***** Vorliegender Textauszug
Bis zu welchem Ausmaß werden die Grundsätze/Stellung der Ausbildung
beeinflusst, wenn die
Ausbildungsinstitutionen einer
Transformation, einem
Veränderungsprozess unterliegen von der autonomen,
staatsgestützten Institution zum
Dienstleistungsunternehmen?
Das sind jetzt die ganzen Diskussionen die das
Geld betreffen, die Abhängigkeiten zwischen den öffentlichen
Institutionen und der Ausbildung, aber
es ist natürlich etwas Immanentes dass sich die Schulen und Akademien über
permanente Entwicklungen verstehen zu haben. Dass diese Ausbildungsstrategien
ständig entwickelt werden müssen und an die Verhältnisse
angepasst werden müssen. Es haben sich die Paradigmen in diesem Bereich
extrem gewandelt und die brauchen sicher eine Justierung und da gibt es sicher Entwicklungen
die die Akademie jetzt nicht unbedingt
im Positiven treffen zb, die neuen Strukturen der Bachelor/Master
Ausbildung. Jetzt hat man versucht das Meisterklassenprinzip durch etwas anderes zu reformieren und
aufzuheben, und jetzt kommt das von hinten wieder herein durch die
Masterstudien. Das sind jetzt nicht unbedingt Strukturen, die von außen
auf die Akademie kommen, die den großen Fortschritt bedeuten. Es bedeutet
natürlich, dass diese Strukturen die Akademie vergleichbar mit anderen Universitäten macht. Dass man sich in
dem ganzen Austausch europäischer , amerikanischer und natürlich weiterer Länder, dass man sich da freier bewegen
kann und nicht diese formalen Einschränkungen hat. Wenn man diese
Grundlagen einrichtet, dann gibt es
glaube ich noch immer genug Freiheiten die Lehre zu interpretieren von beiden
Seiten, von Studentenseite und von den Lehrenden her, dass man diese
Bedürfnisse immer wieder
aktualisieren muss.
Als Kunstproduzent in einem System in dem die staatlichen Institutionen
konservativ sind und man nicht über das Kunstweltgeschehen informiert ist, wie ist es dann möglich, das Leute
gute Arbeiten machen? Wie wird man ein moderner Künstler in einem System das die Modernität
negiert oder verweigert, auf jeden Fall nicht fördert?
**********
#### Arbeitsauftrag:
Bitte führen Sie den Text über die Ausbildung an Kunstakademien im Anschluss an seinen letzten Satz weiter. Die Daten werden hier nicht benötigt.
***** Erfasste Daten
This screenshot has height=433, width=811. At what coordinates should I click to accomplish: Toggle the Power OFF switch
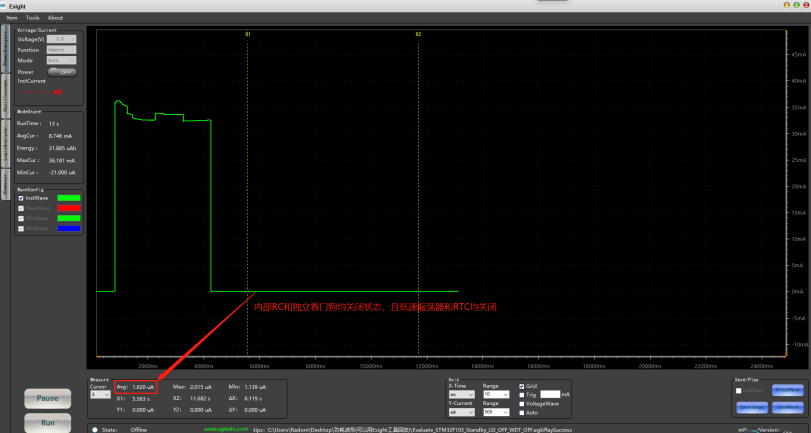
**********
#### Ergebnis:
Jetzt geht man natürlich davon aus, das es eine gewisse Reaktion gibt
zwischen politischen Verhältnissen
und in welchen Gesellschaftsordnungen man sich befindet, aber man muss ja auch
davon ausgehen, dass das Denken den Bürgern ja nicht abgenommen wird und
dass da genügend Potential und
Erinnerungen an Renitenz und Resistenz
gegen unsinnige Ideologien bestehen
bleiben.
FK: Aber wenn man so schaut und auch wenn es in
Tschechien ein bisschen liberaler war für kurze Zeit,
da haben die ja meist zum Eigenvergnügen Kunst gemacht die erst zwanzig,
dreißig Jahre später im
„Westen“ akzeptiert wurde?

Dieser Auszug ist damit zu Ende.